Le titre qui fait référence à Ulysse et le fait que ce soit Laurent Cantet m'avais donné envie de voir ce film. Mais dès le premier quart d'heure du film, on comprend qu'on va avoir droit à un long somnifère. Le film n'est qu'une longue conversation de 1 heure 30, en plus avec une mise en scène le moins travaillé possible. Voilà tout ce que je peux détester dans le cinéma français. Aucun dynamisme, aucun travail de réalisation. Et en plus les dialogues sont nuls. En effet, entendre des "vieux", parlé pendant 10 plombes ça ne me passionne pas. Oui j'utilise le mot de vieux, pas dans son sens d’âge avancé, mais bien dans son sens péjoratif qui sous entend qu'on s'ennuie. Parce que oui notre cher personnage principal qui revient n'a rien d'Ulysse, c'est un monsieur tout le monde. Et va y que je te raconte ma culpabilité et va y que je te raconte ma tristesse mon malheur, mes regrets. Et ça c'est pareil avec tout les personnages. Donc oui j'utilise le terme de vieux, parce que on a rien a faire des complaintes de ces personnages. Oui ceux sont des vieux, il ne font que gindre, et dire que la vie est nulle et se ressassent leur passé pendant tout le film, j'appel ça une attitude de vieux. Cela aurait été des jeunes qui auraient agis comme ça j'aurais aussi dit ça. Mais en général avec les jeunes on a du dynamisme, là rien. En plus les sujets on les a déjà entendus 100 fois. Cela sert à quoi de nous servir un film totalement minimaliste si cela là évoque déjà des sujets qui ne sont pas passionnant dans la vie réelle. Cela aurait été des dialogues qui poussent à la réflexion j’aurais adoré, mais là rien que du train train quotidien. Alors peut être que certains adorerons, parce que justement ce film reflète l'image de la vrai vie. Oui et ils auront raison, mais la vie dans ce qu'elle a de plus ennuyant. Heureusement que les acteurs sont souriants par moment et prennent du plaisir, si non j'aurais arrêté avant la fin. Au final ce que j'aimais de "entre les murs" je ne le retrouve pas ici. Pourtant ça semblait fonctionner sur le même schéma. Mais ici le film est monocorde sans émotions, alors que pour "entre les murs" il y avait de l'émotion, des débats, un semblant de réflexion et on s'attachait aux personnages.

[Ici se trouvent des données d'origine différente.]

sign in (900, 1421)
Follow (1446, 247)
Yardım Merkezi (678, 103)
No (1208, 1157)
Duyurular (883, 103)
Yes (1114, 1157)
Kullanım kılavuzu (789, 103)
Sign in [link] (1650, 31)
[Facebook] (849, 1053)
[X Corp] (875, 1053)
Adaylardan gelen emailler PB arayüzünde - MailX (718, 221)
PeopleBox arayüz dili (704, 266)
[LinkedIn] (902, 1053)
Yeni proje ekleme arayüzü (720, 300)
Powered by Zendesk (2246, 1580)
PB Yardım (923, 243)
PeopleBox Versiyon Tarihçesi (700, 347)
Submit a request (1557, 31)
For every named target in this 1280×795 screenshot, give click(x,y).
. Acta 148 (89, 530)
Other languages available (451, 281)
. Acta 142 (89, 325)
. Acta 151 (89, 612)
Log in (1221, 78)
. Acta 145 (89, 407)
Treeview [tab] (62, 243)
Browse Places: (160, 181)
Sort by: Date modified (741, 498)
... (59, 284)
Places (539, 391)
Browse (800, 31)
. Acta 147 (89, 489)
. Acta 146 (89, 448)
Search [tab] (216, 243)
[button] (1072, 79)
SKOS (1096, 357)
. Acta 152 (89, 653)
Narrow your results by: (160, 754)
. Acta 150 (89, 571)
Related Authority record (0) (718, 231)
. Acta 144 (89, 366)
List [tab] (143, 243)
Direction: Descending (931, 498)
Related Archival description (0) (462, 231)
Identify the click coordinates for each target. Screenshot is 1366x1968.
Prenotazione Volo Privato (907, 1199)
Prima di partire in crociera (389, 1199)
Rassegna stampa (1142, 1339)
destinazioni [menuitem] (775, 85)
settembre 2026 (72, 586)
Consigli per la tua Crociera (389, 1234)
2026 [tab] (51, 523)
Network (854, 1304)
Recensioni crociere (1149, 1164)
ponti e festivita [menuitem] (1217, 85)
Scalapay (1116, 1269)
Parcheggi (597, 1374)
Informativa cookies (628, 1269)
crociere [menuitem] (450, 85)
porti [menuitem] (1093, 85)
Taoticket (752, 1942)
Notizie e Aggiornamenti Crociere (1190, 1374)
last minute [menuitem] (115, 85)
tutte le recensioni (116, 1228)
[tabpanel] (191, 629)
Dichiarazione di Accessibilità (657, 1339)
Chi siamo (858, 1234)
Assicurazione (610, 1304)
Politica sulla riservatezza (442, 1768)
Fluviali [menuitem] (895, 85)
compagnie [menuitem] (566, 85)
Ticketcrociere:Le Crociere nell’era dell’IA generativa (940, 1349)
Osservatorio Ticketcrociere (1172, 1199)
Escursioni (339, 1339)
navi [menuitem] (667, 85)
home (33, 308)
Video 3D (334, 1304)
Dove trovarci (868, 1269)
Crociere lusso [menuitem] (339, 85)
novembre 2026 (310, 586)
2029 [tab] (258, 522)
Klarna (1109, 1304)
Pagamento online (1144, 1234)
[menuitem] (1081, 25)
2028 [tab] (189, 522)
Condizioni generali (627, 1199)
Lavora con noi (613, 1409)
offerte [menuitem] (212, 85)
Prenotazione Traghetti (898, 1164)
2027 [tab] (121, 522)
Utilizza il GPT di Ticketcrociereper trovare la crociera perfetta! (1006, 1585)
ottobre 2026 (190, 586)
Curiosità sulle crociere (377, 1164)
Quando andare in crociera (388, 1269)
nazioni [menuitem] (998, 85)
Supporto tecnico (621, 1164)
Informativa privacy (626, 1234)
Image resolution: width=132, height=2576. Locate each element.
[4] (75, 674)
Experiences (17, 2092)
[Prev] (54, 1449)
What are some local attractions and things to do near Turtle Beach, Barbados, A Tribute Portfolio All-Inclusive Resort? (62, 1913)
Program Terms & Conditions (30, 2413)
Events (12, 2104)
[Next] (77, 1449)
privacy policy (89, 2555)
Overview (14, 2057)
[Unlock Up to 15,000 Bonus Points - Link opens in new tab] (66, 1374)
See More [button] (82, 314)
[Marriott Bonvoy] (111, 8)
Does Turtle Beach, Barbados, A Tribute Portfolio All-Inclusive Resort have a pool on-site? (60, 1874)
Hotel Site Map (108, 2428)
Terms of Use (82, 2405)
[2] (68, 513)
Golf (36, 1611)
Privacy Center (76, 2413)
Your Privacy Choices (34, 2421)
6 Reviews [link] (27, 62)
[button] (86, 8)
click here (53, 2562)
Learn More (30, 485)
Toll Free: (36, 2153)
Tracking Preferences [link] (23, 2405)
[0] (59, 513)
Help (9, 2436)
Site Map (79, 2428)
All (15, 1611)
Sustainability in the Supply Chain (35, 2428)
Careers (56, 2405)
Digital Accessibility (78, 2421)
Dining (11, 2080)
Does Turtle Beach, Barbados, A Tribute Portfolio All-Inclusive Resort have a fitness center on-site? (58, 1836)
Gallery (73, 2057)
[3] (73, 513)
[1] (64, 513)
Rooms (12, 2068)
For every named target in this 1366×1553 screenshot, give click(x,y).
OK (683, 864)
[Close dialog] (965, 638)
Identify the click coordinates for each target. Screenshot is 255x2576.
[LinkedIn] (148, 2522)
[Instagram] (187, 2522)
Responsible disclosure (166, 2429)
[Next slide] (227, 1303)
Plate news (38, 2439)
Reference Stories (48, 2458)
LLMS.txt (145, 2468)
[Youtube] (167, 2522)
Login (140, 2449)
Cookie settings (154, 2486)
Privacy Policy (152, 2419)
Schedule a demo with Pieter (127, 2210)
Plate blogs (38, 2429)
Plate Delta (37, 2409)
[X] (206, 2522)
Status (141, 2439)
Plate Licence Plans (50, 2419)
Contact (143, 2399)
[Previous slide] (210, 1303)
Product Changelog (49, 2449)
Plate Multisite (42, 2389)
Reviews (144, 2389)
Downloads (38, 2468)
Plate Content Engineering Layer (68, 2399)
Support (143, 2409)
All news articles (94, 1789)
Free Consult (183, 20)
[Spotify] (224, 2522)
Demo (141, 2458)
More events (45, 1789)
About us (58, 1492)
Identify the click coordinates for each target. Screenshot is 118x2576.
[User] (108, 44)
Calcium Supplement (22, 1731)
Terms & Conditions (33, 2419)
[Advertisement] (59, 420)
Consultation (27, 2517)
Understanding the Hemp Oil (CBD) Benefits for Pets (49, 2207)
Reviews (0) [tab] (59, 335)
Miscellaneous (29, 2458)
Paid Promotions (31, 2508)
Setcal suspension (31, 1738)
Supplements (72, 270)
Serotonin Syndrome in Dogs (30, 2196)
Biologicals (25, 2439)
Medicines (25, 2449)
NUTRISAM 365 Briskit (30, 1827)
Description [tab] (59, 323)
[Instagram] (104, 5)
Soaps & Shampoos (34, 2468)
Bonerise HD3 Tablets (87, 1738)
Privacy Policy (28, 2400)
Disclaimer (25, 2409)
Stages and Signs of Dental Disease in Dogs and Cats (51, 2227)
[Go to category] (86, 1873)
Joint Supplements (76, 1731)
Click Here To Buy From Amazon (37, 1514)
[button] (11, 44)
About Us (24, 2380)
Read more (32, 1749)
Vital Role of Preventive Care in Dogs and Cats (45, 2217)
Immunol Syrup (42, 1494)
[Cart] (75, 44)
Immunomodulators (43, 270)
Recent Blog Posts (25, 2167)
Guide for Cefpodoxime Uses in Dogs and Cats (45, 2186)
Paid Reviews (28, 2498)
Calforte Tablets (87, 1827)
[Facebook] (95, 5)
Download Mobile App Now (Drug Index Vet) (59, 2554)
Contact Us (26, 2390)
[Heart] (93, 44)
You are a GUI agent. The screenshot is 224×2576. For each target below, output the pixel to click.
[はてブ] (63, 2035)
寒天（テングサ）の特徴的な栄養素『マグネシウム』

Ce huis-clos en extérieur, en l’occurrence une terrasse de La Havane donnant tout aussi sur le Malecon que sur des habitations populaires est une co-écriture de Laurent Cantet et de Léonardo Padura. Il doit beaucoup à ce dernier, dans sa description, sa compréhension et son empathie pour les Cubains. Il met en scène cinq personnages principaux dont nous apprendrons peu à peu le passé et les blessures, sur fond de quarante ans d’histoire Cubaine, ceci par la seule parole des protagonistes, sans flash-back ou image illustrative. Pour réussir cette entreprise, il fallait d’excellents dialogues, ce qui est le cas, des acteurs impliqués et respirant l’authenticité, ce qui l’est aussi, mais aussi une mise en scène précise, qui sache ménager des silences lourds de sens et des moments de respiration. Un film à la fois politique et humain, sur l’amitié, les regrets et les désillusions.